Stored data:
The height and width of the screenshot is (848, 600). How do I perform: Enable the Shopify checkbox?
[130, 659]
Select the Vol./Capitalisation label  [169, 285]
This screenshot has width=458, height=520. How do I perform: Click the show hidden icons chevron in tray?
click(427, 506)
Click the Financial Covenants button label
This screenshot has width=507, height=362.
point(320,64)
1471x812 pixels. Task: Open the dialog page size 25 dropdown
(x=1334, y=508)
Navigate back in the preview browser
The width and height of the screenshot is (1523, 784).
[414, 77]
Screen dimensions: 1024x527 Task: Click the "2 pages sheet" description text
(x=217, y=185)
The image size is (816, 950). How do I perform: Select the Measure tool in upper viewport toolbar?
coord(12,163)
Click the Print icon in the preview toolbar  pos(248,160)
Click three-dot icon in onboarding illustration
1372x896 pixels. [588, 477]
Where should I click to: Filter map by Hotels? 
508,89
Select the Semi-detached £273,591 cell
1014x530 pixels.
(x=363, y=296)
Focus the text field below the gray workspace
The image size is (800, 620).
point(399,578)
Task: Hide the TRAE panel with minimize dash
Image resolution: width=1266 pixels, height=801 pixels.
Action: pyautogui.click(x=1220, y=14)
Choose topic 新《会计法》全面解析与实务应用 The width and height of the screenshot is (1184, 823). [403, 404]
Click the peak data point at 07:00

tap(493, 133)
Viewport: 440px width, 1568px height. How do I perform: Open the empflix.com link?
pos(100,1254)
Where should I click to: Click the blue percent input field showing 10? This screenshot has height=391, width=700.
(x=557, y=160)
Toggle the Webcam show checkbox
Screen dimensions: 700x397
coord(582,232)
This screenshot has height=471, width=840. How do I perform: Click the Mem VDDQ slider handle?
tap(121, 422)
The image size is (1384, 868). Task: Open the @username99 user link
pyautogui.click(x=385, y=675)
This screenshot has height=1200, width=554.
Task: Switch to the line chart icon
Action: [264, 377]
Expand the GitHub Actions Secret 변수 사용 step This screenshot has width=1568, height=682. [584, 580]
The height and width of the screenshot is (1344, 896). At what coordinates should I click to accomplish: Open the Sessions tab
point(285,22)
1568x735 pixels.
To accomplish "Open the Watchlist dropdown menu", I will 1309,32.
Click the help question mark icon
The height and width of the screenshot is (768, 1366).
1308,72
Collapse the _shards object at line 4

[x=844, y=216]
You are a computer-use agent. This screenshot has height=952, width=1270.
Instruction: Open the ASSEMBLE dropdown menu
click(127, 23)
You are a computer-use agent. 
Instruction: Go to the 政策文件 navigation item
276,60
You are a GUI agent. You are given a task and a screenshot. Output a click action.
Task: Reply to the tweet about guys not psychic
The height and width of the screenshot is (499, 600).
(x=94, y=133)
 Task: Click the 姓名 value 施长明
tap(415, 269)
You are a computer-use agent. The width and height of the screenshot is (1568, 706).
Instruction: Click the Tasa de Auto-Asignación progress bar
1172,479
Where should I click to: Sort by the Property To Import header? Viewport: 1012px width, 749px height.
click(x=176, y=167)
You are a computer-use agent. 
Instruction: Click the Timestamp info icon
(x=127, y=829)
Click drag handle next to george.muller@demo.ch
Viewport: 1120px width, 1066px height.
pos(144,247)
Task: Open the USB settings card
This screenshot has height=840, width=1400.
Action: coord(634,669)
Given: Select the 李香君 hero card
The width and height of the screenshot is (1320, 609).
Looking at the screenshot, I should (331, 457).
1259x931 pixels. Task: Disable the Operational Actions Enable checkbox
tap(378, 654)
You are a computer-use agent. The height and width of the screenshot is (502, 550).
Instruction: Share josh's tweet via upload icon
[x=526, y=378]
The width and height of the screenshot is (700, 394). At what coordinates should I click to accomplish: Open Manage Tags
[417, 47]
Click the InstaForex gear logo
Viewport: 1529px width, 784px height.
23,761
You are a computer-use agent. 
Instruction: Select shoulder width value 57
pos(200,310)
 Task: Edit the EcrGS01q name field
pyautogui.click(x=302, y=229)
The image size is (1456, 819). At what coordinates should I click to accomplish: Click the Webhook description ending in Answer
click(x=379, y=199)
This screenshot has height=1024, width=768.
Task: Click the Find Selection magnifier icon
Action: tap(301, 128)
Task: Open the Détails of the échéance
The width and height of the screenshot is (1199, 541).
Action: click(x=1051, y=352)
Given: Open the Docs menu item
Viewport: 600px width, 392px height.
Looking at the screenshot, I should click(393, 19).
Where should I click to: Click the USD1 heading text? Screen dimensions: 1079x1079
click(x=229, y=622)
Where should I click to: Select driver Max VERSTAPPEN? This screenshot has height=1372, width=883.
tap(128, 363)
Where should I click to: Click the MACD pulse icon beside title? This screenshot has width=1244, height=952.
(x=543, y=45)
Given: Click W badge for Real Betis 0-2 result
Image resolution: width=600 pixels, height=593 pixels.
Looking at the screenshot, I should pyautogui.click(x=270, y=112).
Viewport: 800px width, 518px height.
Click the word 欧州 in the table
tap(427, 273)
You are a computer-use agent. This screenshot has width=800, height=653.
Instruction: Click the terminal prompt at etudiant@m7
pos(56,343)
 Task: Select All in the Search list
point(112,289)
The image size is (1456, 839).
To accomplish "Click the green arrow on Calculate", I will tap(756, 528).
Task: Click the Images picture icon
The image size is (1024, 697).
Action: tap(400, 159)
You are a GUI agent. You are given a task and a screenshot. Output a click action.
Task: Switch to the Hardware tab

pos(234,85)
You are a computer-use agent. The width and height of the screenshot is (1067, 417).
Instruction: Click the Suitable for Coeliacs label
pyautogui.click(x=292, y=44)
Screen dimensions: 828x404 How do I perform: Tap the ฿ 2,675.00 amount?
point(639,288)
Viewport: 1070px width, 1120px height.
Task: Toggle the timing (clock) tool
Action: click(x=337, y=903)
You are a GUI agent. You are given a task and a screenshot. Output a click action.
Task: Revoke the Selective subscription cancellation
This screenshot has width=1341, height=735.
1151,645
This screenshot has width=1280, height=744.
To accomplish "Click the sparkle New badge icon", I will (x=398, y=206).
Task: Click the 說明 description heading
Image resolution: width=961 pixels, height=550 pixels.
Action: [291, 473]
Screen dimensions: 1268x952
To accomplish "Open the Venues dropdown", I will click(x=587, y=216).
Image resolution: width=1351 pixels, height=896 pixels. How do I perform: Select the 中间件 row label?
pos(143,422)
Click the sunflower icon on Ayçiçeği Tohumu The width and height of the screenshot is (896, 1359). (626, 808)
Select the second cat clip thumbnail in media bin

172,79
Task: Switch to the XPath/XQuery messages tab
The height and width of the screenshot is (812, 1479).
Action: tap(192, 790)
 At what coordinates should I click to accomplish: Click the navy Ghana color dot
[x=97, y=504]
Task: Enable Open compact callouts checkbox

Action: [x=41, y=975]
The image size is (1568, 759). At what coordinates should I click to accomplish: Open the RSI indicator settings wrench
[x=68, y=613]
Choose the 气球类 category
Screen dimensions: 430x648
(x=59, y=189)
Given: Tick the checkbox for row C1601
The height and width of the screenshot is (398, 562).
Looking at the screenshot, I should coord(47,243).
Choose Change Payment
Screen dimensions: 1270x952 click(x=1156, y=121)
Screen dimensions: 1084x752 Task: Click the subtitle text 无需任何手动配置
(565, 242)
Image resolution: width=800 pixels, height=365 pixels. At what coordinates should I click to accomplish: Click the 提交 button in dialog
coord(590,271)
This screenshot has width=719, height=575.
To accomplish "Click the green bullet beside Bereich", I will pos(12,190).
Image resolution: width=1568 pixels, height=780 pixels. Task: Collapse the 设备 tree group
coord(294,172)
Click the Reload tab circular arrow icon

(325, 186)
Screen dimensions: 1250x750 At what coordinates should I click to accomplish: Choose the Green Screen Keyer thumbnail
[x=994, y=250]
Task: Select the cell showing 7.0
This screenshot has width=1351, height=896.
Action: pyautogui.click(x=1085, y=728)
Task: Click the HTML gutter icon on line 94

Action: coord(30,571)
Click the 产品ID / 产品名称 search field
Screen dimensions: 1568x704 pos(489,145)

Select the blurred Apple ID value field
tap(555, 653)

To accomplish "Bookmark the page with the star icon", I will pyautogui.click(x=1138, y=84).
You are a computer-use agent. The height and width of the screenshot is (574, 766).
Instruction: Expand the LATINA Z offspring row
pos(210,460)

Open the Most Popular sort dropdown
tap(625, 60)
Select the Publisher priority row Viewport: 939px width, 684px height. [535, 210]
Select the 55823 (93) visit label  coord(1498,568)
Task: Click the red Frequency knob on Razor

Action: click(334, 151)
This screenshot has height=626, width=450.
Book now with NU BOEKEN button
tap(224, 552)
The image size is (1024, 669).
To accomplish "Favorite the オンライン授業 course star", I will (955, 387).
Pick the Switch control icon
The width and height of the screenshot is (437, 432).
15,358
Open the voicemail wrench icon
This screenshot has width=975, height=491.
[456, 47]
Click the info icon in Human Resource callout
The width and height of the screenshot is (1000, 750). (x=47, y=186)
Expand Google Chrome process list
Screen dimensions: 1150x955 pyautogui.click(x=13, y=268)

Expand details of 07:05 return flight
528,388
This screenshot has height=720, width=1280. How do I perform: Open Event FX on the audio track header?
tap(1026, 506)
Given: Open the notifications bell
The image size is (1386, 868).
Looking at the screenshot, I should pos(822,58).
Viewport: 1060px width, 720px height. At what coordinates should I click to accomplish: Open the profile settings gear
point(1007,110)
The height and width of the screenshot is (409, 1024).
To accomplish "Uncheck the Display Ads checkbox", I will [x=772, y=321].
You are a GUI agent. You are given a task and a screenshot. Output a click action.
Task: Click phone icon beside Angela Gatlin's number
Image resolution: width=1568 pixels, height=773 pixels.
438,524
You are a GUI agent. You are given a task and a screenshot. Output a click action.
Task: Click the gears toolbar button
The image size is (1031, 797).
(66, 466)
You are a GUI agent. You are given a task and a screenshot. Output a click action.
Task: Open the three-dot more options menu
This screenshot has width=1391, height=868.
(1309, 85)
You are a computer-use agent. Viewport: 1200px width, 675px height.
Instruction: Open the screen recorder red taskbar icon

**What to work on:**
Reproduce the data above word for word, starting with the line that contains "Task: Hide the TRAE panel with minimize dash" and ending after the line that contains "tap(493, 133)".

**Exercise answer:**
Task: Hide the TRAE panel with minimize dash
Image resolution: width=1266 pixels, height=801 pixels.
Action: pyautogui.click(x=1220, y=14)
Choose topic 新《会计法》全面解析与实务应用 The width and height of the screenshot is (1184, 823). [403, 404]
Click the peak data point at 07:00

tap(493, 133)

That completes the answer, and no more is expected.